The potential jobs range from chief of staff, considered by many the second-most-powerful person in the White House, to perhaps the press secretary, the public face of the White House, should Robert Gibbs leave. And the openings could include a cabinet post if the current job-holder is shifted elsewhere.

With Obama back at the White House on Tuesday after a vacation in Hawaii, White House aides said some personnel decisions could be announced perhaps this week. Among the announcements expected soon is a successor to Lawrence Summers, who has returned to teach at Harvard, as the chief White House economic adviser.

The leading candidate is believed to be Gene Sperling, who held the job under President Bill Clinton and is currently a counselor to the Treasury secretary, Timothy Geithner. Other candidates have included Roger Altman, a Wall Street financier who was a deputy Treasury secretary under Clinton, and Richard Levin, an economist and the longtime president of Yale University.

Sharp debate surrounds 
death of Palestinian woman

BILIN, West Bank — Clashing narratives over the case of a 36-year-old Palestinian woman who died Saturday is fast making her a new symbol of the enduring conflict here, with the Israeli military anonymously casting doubt on Palestinian accounts — backed by medical documents — that she died from inhaling tear gas.

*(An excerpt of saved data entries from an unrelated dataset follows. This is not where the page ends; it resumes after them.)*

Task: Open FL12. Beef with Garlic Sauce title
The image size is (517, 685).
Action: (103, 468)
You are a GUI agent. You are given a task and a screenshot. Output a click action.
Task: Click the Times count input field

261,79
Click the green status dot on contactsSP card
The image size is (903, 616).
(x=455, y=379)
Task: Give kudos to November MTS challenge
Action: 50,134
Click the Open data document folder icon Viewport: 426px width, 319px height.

The woman’s relatives, village leaders and staff members at the hospital in Ramallah where she was treated said that she was fatally sickened by tear gas fired on Friday by Israeli forces during the weekly protest against Israel’s separation barrier in the Palestinian village of Bilin. Her mother said she and her daughter, Jawaher Abu Rahmah, were watching the protest from a distance when a cloud of tear gas wafted their way, causing her daughter to collapse.

But Israeli military officials, who insisted on anonymity while their investigation was continuing, told various journalists and bloggers that they had never heard of tear gas killing anyone in the open, and raised the possibility that she had some pre-existing ailment that, alone or compounded by the tear gas, caused her death.

Bomb in Kabul kills an officer

KABUL, Afghanistan — A bomb exploded near the Defense Ministry in downtown Kabul during rush hour on Tuesday, killing a police officer and wounding another along with two civilians, the Interior Ministry said.

A French soldier at the scene who works in bomb disposal said the blast happened at 7:56 a.m. “It was an artillery shell converted into a bomb. We don’t know yet if it was detonated by a timer or by remote control.”

Bombings are unusual in Kabul. The last major attack, against a guesthouse catering to Indians, occurred nearly 11 months ago. This one was less than a mile from the presidential palace.

“It was not a big bomb,” said the French soldier, who spoke anonymously because he was not authorized to speak to the news media. “They do it to terrorize people.”